About
Library for parsing and validating csv files using declared django-style parser classes. It uses standard csv package. Tested on python 2.7 and 3.4.
Installation
pip install csvparser
Basic usage
Lets say that you want parse csv like below. We want to skip first row(header):
impressions,clicks,conversions,cost,ad_id
1000,200,5,50000.03,1232188
56000,3224,900,202000.44,8324125
Firstly declare proper class:
from csvparser import parser
from csvparser import fields
class AdPerformanceReportParser(parser.Parser):
impressions = fields.IntegerField()
clicks = fields.IntegerField()
conversions = fields.IntegerField()
cost = fields.DecimalField()
ad_id = fields.CharField()
# YOU HAVE TO set this attribute
fields_order = ['impressions', 'clicks', 'conversions', 'cost', 'ad_id']
Then parse file and get rows as objects:
rows_as_objects = AdPerformanceReportParser.parse_file('/some/path/to/file', start_from_line=2) # parse_file returns iterator
To customize your parser you can pass your csv.reader
and additional arguments for it as kwargs to parse_file
method:
import csv
rows_as_objects = AdPerformanceReportParser.parse_file('/some/path/to/file', start_from_line=2,
csv_reader=csv.reader, delimiter=';', quotechar='|')
Parser fields supports validation:
from csvparser import parser
from csvparser import fields
from csvparser import validators
class AdPerformanceReportParser(parser.Parser):
impressions = fields.IntegerField(validators=[validators.IntegerFieldMinValidator(min_value=0)])
clicks = fields.IntegerField(validators=[validators.IntegerFieldMinValidator(min_value=0)])
conversions = fields.IntegerField(validators=[validators.IntegerFieldMinValidator(min_value=0)])
cost = fields.DecimalField(validators=[validators.DecimalFieldMaxValidator(max_value=decimal.Decimal('5000000.00')),])
ad_id = fields.CharField(validators=[
validators.CharFieldMaxLengthValidator(max_length=20),
validators.CharFieldMinLengthValidator(min_length=10)
])
fields_order = ['impressions', 'clicks', 'conversions', 'cost', 'ad_id']
Now lets use AdPerformanceReportParser
with validators:
rows_as_objects = AdPerformanceReportParser.parse_file('/some/path/to/file', start_from_line=2)
for row in rows_as_objects:
if row.is_valid():
pass # do something
else:
pass # do something else
Handling null values
If your csv file contains some null values, you can specify what should be treated as null:
from csvparser import parser
from csvparser import fields
class AdPerformanceReportParser(parser.Parser):
impressions = fields.IntegerField()
clicks = fields.IntegerField(null_symbols=['--', ''])
conversions = fields.IntegerField()
cost = fields.DecimalField(null_symbols=['--', ''])
ad_id = fields.CharField()
fields_order = ['impressions', 'clicks', 'conversions', 'cost', 'ad_id']
Extending basic functionality
Creating custom fields
You can create custom parser field.
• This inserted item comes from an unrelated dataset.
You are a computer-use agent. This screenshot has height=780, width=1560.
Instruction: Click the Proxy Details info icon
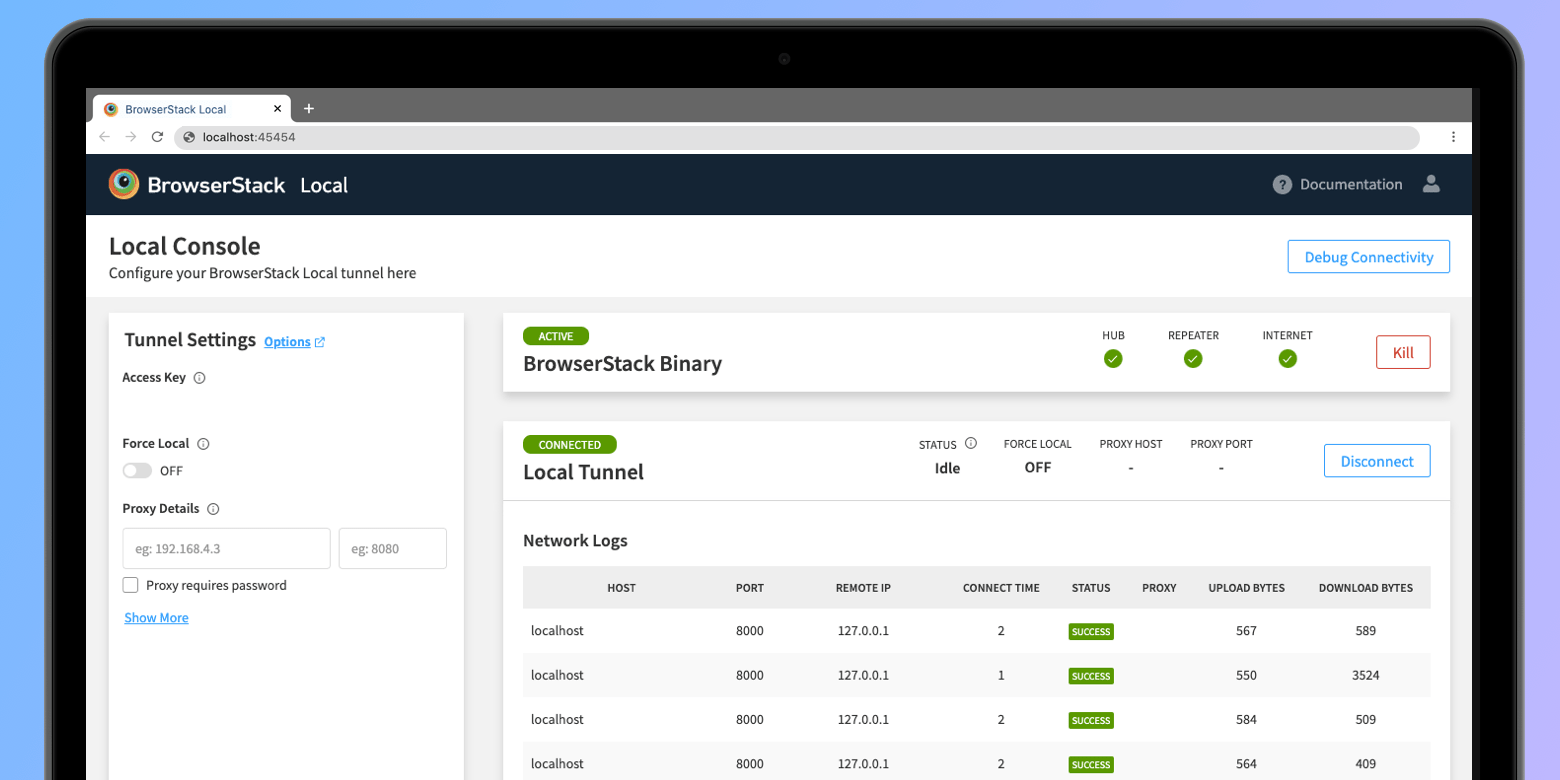click(x=213, y=509)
Lets say that you want to parse csv showed below:
impressions,clicks,conversions,cost,ad_id,ad_image
1000,200,5,50000.03,1232188,300x200_somefilename.jpg
56000,3224,900,202000.44,8324125,150x100_somefilename2.jpg
There is additional column ad_image
which you want to parse to tuple of 3 strings (width, height, name)
To do this we have to create new parser field:
from csvparser import fields
class AdImageField(fields.ParserField):
def create_real_value(self, raw_value):
size, name_and_format = raw_value.split('_')
width, height = size.split('x')
name, format = name_and_format.split('.')
return width, height, name
As you can see, your custom field AdImageField
have to inherit from csvparser.ParserField
,
and declare staticmethod create_real_value
which return parsed string.
Now, you can use your new field:
from csvparser import parser
class AdPerformanceReportParser(parser.Parser):
impressions = fields.IntegerField()
clicks = fields.IntegerField()
conversions = fields.IntegerField()
cost = fields.DecimalField()
ad_id = fields.CharField()
ad_image = AdImageField()
fields_order = ['impressions', 'clicks', 'conversions', 'cost', 'ad_id', 'ad_image']
Creating custom validators
If you want to create custom validator you should use(by subclassing) csvparser.validators.Validator
class.
class Validator(object):
def __init__(self):
self.errors = None
def is_valid(self, object_to_validate, field_name):
"""returns True or False and store errors at self.errors"""
pass
Example of custom validator:
from csvparser.validators import Validator
class DecimalMinMaxValidator(Validator):
def __init__(self, min_value, max_value):
if not isinstance(max_value, decimal.Decimal) or not isinstance(min_value, decimal.Decimal):
raise TypeError('max_value and min_value on DecimalFieldMaxValidator has to be decimal')
super(CharFieldMinMaxValidator, self).__init__()
self.min_value = min_value
self.max_value = max_value
def is_valid(self, object_to_validate, field_name):
if object_to_validate > self.max_value:
self.errors = ['{field_name} value higher than max'.format(field_name=field_name)]
return False
elif object_to_validate < self.min_value:
self.errors = ['{field_name} value lower than min'.format(field_name=field_name)]
return False
else:
return True